++++ Listed entries ++++

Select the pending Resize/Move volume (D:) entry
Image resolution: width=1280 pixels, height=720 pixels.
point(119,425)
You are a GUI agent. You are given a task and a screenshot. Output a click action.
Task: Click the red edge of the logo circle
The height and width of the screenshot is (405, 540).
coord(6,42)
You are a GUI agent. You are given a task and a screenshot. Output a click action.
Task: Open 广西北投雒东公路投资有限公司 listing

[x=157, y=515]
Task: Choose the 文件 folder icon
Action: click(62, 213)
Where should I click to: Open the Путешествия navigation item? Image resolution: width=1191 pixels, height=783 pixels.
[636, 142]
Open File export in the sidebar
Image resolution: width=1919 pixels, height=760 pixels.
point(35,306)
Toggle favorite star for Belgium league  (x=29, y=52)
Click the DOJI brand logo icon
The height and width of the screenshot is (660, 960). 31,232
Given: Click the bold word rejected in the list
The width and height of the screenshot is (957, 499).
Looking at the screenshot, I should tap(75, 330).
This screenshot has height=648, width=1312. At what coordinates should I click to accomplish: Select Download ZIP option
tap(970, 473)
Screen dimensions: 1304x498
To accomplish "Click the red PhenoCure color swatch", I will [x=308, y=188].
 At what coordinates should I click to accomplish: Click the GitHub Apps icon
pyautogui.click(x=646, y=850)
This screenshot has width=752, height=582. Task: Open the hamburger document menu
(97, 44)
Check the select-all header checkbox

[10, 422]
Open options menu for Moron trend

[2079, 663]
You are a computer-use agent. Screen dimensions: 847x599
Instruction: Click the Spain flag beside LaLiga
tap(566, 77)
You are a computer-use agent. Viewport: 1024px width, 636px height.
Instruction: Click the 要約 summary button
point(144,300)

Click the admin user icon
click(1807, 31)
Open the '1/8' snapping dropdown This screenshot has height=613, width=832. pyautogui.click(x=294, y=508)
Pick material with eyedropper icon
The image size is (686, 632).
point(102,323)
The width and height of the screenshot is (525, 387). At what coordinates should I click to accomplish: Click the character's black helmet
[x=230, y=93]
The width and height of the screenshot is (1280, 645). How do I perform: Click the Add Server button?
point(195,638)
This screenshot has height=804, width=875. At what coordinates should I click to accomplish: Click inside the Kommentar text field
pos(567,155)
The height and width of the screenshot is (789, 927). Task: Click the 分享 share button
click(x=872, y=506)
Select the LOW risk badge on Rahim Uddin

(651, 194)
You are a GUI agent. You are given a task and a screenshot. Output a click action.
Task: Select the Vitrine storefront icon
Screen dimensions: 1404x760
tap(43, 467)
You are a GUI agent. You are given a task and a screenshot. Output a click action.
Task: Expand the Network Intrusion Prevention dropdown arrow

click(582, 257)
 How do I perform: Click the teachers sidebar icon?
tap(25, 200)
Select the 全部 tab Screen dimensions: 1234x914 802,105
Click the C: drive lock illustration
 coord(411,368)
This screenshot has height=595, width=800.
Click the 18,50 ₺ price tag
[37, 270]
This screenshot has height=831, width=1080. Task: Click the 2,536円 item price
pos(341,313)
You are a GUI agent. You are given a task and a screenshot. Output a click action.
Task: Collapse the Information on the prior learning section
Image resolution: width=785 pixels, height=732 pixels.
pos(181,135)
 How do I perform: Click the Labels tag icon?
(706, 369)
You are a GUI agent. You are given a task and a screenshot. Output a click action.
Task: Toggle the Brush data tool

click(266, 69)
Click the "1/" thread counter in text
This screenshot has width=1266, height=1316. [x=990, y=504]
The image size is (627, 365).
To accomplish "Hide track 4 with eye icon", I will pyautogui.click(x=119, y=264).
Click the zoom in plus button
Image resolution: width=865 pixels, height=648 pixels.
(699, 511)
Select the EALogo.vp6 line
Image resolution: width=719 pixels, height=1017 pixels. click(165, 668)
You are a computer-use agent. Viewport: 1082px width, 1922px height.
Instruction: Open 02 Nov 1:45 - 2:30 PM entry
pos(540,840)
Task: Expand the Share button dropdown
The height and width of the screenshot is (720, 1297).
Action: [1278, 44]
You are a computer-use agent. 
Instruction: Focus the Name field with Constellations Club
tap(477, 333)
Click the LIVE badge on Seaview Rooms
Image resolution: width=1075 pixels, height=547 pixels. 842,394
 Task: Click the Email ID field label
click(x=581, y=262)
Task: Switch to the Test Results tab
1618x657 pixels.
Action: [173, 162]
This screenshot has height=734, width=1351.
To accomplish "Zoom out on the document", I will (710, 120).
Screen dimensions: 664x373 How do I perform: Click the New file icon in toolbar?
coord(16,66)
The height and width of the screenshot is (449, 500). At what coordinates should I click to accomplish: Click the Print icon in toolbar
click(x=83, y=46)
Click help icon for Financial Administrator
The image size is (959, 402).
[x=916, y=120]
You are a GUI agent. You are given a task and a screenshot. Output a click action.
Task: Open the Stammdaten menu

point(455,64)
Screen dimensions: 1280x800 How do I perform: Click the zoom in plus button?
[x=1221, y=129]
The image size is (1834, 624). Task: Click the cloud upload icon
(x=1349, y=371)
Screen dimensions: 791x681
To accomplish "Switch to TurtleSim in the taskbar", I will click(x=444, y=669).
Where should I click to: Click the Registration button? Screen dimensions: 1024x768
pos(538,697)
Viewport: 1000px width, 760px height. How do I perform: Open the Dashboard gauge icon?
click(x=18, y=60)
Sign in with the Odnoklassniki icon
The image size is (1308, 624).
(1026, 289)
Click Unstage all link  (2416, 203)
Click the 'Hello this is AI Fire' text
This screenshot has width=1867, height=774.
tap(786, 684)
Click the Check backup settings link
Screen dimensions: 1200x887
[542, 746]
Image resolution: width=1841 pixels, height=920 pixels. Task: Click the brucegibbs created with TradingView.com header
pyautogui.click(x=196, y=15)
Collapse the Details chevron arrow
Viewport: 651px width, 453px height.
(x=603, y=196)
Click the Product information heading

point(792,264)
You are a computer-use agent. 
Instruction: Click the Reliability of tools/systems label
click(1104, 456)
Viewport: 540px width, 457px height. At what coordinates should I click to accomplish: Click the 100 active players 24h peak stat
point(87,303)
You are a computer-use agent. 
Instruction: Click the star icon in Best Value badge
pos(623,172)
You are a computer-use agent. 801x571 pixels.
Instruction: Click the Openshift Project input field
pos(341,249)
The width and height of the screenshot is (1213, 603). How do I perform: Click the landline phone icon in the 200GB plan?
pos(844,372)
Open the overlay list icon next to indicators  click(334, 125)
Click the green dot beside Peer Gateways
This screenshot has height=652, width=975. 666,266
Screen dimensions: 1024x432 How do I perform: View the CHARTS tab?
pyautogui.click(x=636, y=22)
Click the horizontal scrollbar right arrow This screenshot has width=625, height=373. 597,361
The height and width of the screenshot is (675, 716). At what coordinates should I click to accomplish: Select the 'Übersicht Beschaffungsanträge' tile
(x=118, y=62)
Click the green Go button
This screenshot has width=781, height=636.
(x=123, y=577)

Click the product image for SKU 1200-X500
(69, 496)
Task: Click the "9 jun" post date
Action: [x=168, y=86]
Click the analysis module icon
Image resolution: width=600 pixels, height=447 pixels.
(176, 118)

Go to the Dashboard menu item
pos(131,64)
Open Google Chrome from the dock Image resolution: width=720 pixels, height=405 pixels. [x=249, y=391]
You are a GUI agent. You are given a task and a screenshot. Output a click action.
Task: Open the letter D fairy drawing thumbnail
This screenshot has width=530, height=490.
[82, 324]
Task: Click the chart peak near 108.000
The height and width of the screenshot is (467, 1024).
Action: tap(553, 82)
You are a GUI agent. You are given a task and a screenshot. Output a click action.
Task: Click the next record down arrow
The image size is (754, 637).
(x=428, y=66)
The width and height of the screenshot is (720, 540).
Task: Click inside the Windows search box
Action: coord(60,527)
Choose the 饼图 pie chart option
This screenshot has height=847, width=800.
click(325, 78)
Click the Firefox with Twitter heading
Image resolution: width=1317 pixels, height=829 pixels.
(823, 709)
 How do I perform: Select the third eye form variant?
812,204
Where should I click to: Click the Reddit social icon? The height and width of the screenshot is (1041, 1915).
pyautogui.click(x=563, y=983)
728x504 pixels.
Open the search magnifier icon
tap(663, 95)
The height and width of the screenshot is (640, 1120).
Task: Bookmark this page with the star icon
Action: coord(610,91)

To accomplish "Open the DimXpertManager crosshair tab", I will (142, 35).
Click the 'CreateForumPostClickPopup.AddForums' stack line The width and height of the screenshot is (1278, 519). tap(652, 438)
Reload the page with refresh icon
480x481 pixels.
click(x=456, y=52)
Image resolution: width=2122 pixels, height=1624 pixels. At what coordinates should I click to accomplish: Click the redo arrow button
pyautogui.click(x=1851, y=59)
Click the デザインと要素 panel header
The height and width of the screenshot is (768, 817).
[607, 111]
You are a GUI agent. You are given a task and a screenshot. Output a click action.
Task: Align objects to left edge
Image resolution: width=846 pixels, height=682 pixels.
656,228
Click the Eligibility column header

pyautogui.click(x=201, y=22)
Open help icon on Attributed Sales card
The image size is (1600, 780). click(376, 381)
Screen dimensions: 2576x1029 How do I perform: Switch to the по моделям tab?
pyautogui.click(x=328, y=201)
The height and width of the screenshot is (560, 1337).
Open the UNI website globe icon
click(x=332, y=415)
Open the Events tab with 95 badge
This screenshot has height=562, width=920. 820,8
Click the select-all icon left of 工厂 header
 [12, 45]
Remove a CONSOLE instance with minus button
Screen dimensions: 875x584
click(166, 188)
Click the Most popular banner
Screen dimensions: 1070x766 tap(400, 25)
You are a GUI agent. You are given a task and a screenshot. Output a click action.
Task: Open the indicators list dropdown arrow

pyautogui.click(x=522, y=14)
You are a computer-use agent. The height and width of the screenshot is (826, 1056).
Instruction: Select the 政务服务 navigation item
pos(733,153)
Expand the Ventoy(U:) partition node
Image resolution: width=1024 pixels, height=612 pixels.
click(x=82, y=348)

++++

## Task statement
Copy every line of the data above in which the string "next" appears.

## Answer space
Open the overlay list icon next to indicators  click(334, 125)
Task: Click the next record down arrow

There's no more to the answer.